[Data entries]
***

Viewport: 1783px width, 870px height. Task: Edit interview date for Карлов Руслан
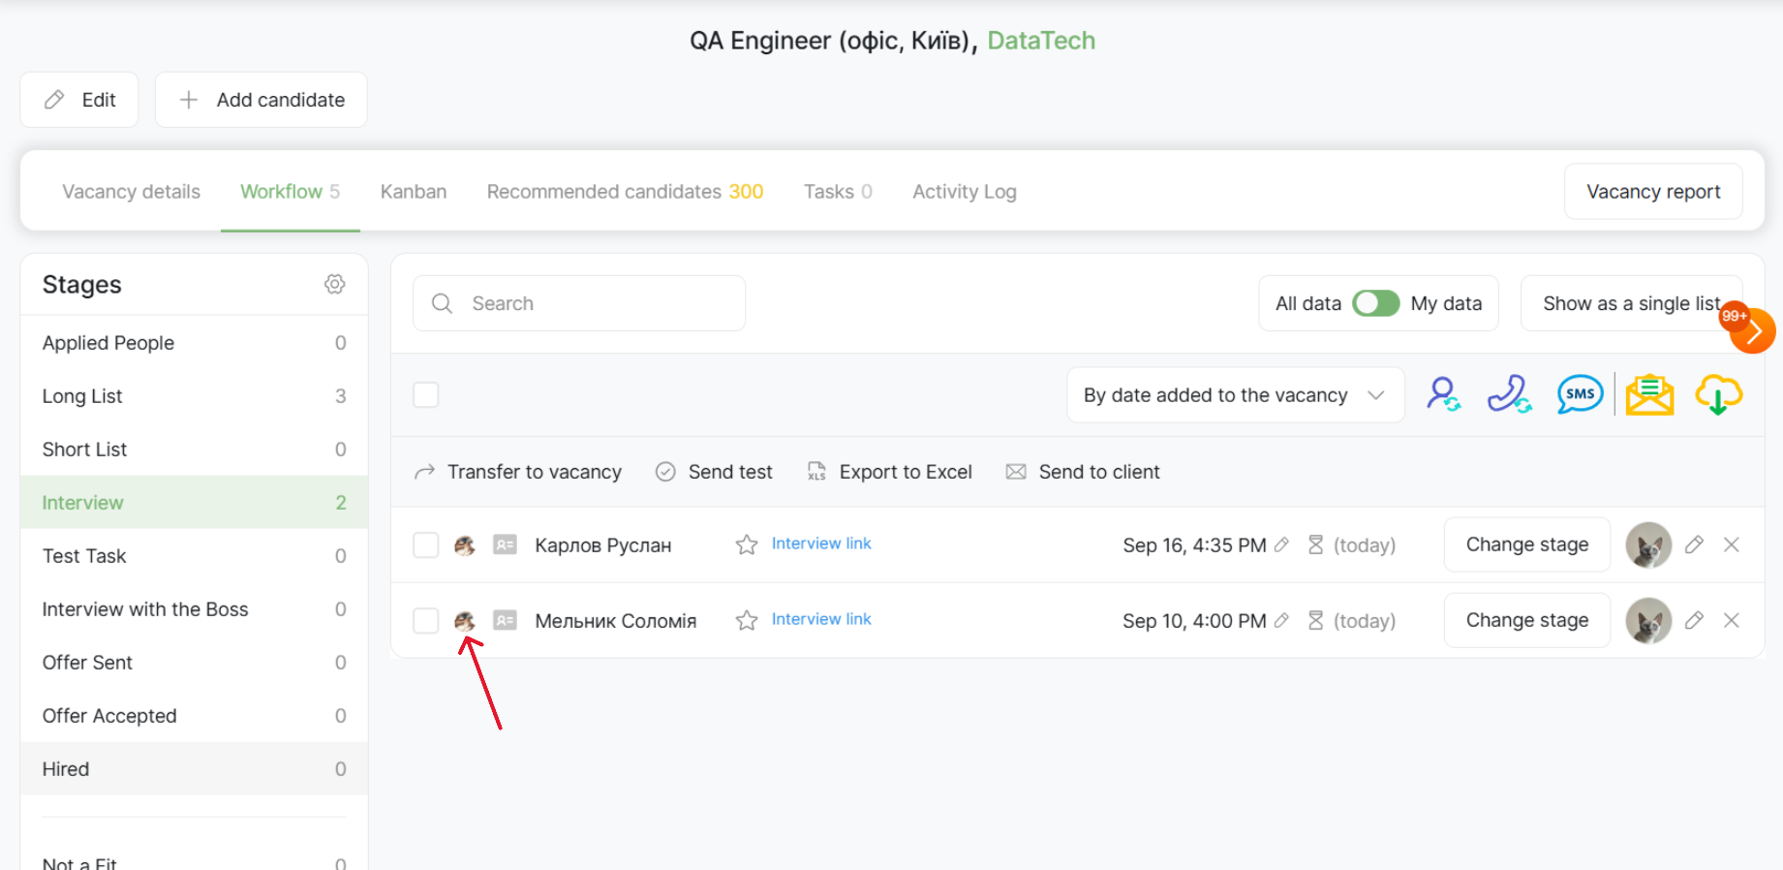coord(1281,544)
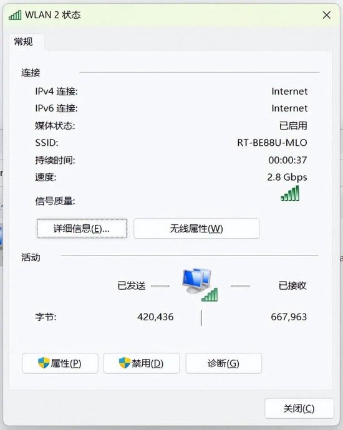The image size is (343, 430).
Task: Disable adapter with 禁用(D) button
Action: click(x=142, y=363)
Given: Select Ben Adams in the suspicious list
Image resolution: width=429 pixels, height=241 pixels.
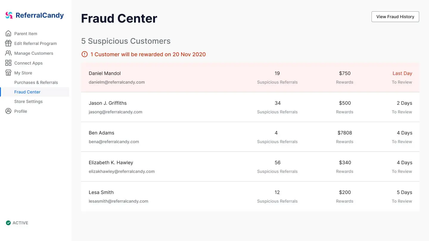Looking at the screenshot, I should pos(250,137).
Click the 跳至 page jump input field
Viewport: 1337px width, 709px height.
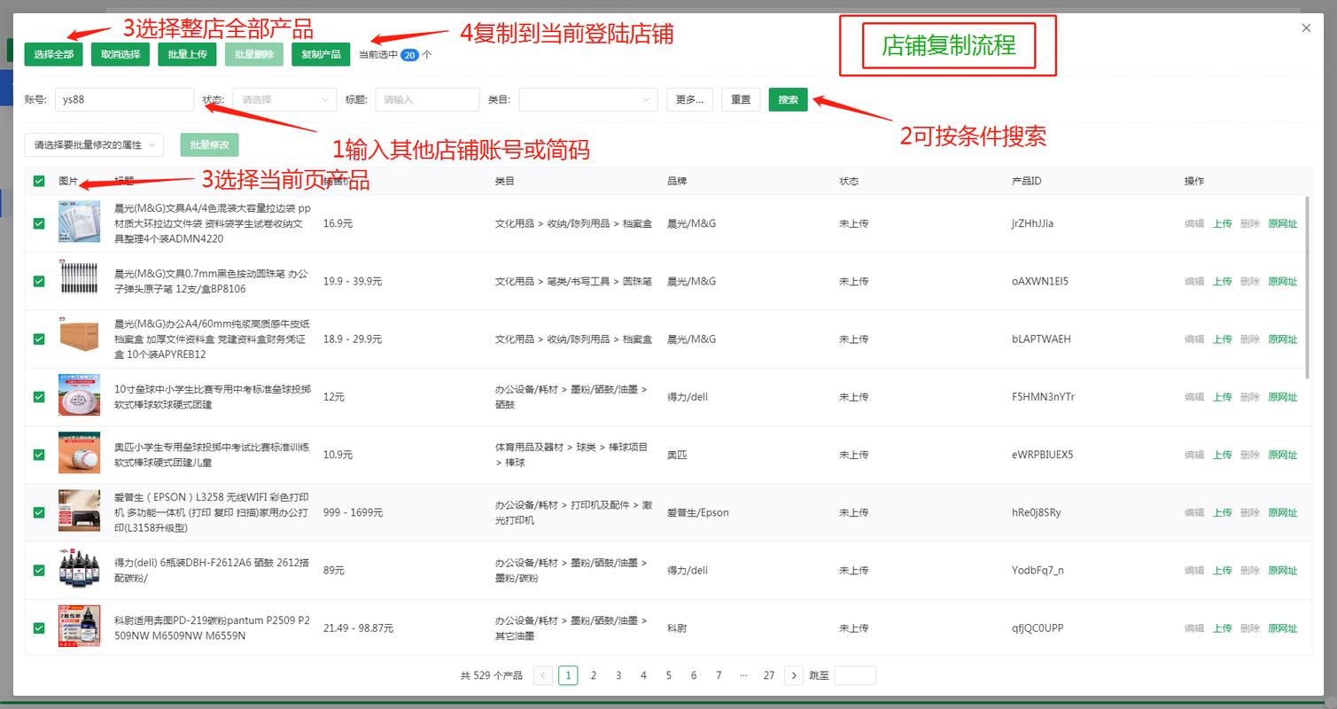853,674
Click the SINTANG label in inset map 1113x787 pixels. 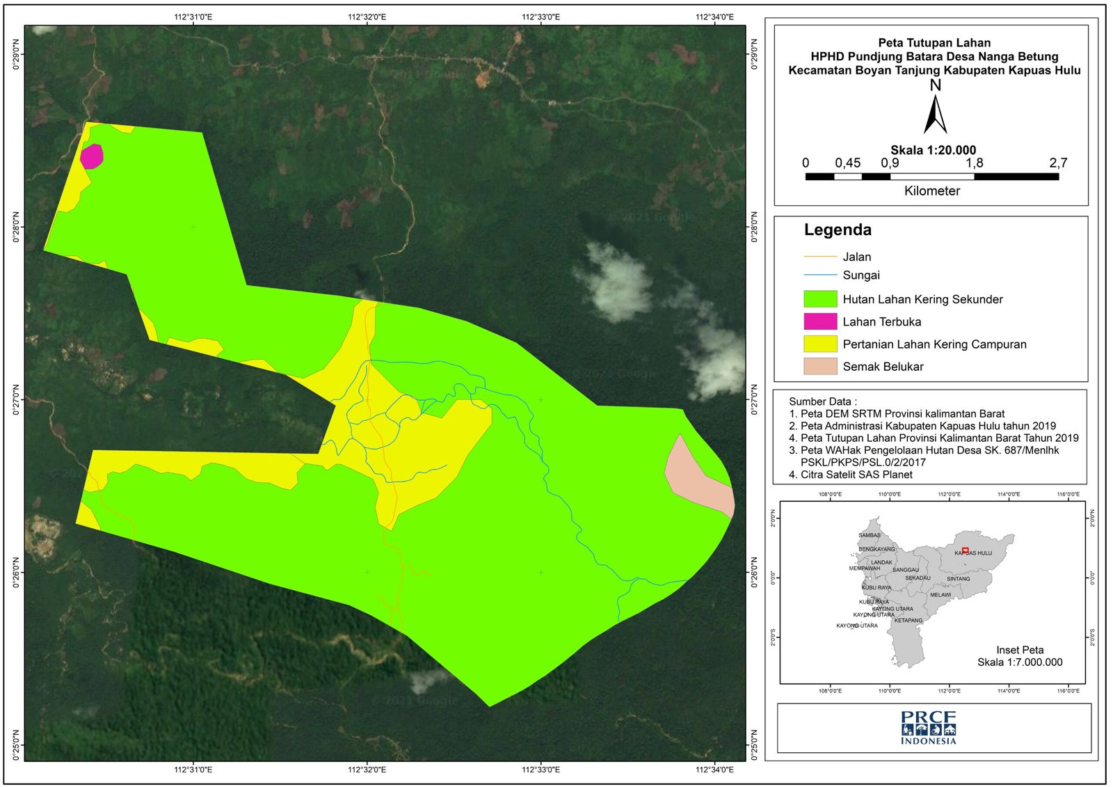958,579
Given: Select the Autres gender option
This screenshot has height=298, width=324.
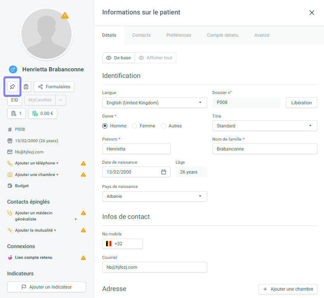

***

Exercise details ::
What you return must match the lines from the top of the data through the line with "Given: Select Ben" exactly, with the pictures removed.

Finished task ::
Viewport: 1783px width, 870px height. Task: Edit interview date for Карлов Руслан
coord(1281,544)
The image size is (343, 430).
Task: Disable adapter with 禁用(D) button
Action: click(x=142, y=363)
Given: Select Ben Adams in the suspicious list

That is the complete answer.